August 18, 2003 Monday
Start: Skagway Mtn View RV Park, Skagway AK End: same Miles: 0 Hi Temp: 65.5 Lo Temp: 46.9
Warmer today & no rain, but a lot of wind.
We rose a little late and loafed over books and coffee. Finally, we walked downtown slowly, looking in shops on one side of the street. Then we returned up the other side of the street. We picked up a couple more gifts.
We stopped for a while to watch the little stream that flows next to Broadway between 9th and 11th. It's full of salmon navigating upstream to do their spawning. The stream flows through pipes under the street, one of them very long, but that doesn't slow down the salmon. They'll splash and thrash their way up the shallow water until they reach a deeper pool; then they'll rest a while until they feel there are too many salmon there, and strike out upstream again.
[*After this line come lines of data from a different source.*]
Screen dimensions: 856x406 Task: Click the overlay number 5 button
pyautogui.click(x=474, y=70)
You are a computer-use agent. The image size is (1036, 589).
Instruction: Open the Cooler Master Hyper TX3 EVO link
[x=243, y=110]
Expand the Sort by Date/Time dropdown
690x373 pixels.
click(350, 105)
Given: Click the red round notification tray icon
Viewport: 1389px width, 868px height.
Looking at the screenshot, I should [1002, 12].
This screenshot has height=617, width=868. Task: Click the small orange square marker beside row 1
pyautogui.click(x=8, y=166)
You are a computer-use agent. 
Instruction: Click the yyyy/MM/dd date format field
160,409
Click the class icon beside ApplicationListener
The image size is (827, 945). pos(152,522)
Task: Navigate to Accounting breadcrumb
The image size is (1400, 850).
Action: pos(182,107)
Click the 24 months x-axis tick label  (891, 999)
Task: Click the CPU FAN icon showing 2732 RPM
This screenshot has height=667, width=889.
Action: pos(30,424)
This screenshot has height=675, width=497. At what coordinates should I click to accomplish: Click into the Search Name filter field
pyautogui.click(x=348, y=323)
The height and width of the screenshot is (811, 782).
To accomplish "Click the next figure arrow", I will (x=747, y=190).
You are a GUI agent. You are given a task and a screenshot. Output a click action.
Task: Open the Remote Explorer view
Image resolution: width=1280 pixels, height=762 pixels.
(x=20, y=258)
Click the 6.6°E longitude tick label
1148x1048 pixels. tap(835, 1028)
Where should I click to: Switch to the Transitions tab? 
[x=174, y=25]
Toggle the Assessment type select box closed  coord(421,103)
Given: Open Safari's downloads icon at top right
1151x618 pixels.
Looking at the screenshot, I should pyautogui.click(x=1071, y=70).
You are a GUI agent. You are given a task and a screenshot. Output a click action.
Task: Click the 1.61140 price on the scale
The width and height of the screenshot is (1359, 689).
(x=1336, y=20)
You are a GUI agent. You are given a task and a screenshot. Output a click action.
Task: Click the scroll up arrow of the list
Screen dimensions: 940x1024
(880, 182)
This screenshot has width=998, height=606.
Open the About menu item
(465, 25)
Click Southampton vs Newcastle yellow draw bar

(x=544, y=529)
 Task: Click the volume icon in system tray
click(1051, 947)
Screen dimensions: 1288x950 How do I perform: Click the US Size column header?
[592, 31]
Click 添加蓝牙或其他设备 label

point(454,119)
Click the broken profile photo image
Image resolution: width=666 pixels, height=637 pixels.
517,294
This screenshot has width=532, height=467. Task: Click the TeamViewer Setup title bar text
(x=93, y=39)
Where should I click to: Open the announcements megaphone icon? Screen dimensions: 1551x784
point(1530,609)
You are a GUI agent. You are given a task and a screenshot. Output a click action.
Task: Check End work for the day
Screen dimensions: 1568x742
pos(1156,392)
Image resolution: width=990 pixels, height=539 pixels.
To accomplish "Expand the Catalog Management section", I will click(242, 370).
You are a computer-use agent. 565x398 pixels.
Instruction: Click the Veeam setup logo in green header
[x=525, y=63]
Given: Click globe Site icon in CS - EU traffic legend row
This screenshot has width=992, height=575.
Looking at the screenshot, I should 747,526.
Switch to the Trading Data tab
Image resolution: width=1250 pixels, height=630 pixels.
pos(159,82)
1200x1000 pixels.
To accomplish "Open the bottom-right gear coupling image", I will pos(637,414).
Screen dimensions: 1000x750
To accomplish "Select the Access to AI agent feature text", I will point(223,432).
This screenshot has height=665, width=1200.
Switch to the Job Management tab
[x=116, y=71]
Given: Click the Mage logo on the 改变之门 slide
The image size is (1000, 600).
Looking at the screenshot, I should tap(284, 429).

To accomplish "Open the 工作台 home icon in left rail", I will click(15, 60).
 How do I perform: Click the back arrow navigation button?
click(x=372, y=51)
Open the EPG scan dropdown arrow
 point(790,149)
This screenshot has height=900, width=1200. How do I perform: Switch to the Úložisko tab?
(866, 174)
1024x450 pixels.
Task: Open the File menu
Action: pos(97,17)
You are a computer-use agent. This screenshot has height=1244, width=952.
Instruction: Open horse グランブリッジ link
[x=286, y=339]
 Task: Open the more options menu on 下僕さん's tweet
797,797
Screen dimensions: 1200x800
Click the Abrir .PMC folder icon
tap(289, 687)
The clear sky we had for the morning and early afternoon was finally obscured by the usual clouds. The wind made it feel colder, so we hid out in the little house until 5:00pm. During this period, I settled the last questions about the Mastercard bill (all's well) and put the expenses into the spreadsheet.
Then we drove the truck down to the gas station and topped off the diesel (at $2.07 a gallon, still cheaper than the Yukon). Then we went back to the Skagway Fish Company for dinner.
We shared a 1/2-pound peel-and-eat shrimp appetizer, then D had salmon and I had halibut. Very good.
This is our last day in Alaska for this trip (sob). Tomorrow, we're going up the hill to Whitehorse and then down the Alaska Highway toward Edmonton, Winnepeg, and home. We'll be another month doing that.